▶ What the task requires
Quote exactly the lines from the start of the entries to the one with "You are a computer-use agent. The image size is (617, 392).", both ends included.

▶ Data shown
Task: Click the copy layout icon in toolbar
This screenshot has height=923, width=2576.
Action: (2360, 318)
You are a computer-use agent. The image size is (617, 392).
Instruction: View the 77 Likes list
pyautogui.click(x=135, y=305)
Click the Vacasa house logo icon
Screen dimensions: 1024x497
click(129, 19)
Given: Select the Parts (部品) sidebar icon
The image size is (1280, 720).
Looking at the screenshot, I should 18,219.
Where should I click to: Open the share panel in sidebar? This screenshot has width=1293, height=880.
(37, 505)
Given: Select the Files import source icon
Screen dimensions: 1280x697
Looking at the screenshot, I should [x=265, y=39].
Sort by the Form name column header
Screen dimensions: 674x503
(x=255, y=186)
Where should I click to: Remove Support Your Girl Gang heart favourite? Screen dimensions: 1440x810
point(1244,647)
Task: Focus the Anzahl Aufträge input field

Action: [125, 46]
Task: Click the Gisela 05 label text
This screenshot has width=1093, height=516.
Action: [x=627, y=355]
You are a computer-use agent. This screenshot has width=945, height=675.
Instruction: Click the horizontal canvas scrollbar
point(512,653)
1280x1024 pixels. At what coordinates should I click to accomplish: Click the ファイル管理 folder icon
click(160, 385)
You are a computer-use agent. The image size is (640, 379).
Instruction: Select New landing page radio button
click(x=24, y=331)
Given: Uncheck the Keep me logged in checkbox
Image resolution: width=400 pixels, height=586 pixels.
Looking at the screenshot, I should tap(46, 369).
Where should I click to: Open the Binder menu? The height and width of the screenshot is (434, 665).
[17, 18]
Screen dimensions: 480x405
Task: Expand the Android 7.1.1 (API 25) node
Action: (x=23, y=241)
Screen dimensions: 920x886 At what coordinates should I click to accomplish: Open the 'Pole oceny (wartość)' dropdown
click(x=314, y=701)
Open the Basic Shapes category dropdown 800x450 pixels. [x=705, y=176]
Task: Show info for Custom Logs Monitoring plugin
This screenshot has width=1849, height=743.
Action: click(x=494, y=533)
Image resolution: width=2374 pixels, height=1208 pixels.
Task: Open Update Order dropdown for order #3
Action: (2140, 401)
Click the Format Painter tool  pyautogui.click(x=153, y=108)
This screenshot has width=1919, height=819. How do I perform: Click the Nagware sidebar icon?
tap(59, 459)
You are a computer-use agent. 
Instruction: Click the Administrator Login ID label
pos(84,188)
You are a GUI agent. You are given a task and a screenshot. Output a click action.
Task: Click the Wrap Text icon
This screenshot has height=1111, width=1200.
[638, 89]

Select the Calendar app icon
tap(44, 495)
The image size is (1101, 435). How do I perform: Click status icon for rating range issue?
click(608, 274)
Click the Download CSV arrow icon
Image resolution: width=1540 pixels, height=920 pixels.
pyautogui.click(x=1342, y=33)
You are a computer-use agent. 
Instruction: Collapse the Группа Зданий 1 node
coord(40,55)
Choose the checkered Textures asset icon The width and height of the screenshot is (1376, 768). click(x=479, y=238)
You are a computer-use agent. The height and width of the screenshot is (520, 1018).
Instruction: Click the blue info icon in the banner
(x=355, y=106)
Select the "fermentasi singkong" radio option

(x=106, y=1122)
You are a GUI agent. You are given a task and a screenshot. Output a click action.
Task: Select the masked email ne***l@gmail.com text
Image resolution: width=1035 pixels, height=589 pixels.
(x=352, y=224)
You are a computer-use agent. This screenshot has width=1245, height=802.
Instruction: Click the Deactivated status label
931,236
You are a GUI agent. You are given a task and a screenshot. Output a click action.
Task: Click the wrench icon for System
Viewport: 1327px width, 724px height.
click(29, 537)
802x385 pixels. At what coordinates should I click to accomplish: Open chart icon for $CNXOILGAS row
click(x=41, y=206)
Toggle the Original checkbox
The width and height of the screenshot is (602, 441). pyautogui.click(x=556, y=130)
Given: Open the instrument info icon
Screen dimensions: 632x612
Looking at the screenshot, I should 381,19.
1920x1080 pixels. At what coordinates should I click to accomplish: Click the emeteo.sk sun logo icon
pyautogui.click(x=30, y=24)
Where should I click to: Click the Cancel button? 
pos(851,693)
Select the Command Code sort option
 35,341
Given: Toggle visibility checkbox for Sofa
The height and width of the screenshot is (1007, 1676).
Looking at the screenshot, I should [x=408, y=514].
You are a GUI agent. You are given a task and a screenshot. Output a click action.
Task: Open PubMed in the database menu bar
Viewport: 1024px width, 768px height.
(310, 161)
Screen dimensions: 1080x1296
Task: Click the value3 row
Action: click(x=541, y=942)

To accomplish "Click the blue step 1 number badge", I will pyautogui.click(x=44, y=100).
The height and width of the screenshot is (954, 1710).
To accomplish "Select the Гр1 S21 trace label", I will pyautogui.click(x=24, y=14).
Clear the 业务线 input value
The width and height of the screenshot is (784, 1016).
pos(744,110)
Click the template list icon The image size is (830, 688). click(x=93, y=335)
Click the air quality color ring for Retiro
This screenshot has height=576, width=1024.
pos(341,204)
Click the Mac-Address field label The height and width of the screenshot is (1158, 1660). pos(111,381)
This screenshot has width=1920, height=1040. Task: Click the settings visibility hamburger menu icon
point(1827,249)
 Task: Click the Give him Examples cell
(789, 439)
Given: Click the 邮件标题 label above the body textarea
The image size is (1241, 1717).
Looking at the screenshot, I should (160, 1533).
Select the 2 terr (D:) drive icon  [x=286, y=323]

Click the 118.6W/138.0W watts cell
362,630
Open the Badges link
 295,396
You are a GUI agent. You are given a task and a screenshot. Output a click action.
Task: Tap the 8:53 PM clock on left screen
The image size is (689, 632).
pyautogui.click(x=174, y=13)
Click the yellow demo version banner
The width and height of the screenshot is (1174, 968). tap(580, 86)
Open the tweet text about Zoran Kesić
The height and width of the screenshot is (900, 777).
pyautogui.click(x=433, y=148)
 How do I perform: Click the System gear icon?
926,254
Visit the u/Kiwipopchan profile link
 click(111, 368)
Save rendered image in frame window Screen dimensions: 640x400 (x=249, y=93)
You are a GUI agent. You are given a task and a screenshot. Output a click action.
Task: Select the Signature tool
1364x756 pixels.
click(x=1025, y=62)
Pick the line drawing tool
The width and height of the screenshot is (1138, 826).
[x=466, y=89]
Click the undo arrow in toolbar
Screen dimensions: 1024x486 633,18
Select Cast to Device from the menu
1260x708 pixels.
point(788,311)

▶ Result of this task
Task: Click the copy layout icon in toolbar
This screenshot has height=923, width=2576.
Action: (2360, 318)
You are a computer-use agent. The image size is (617, 392).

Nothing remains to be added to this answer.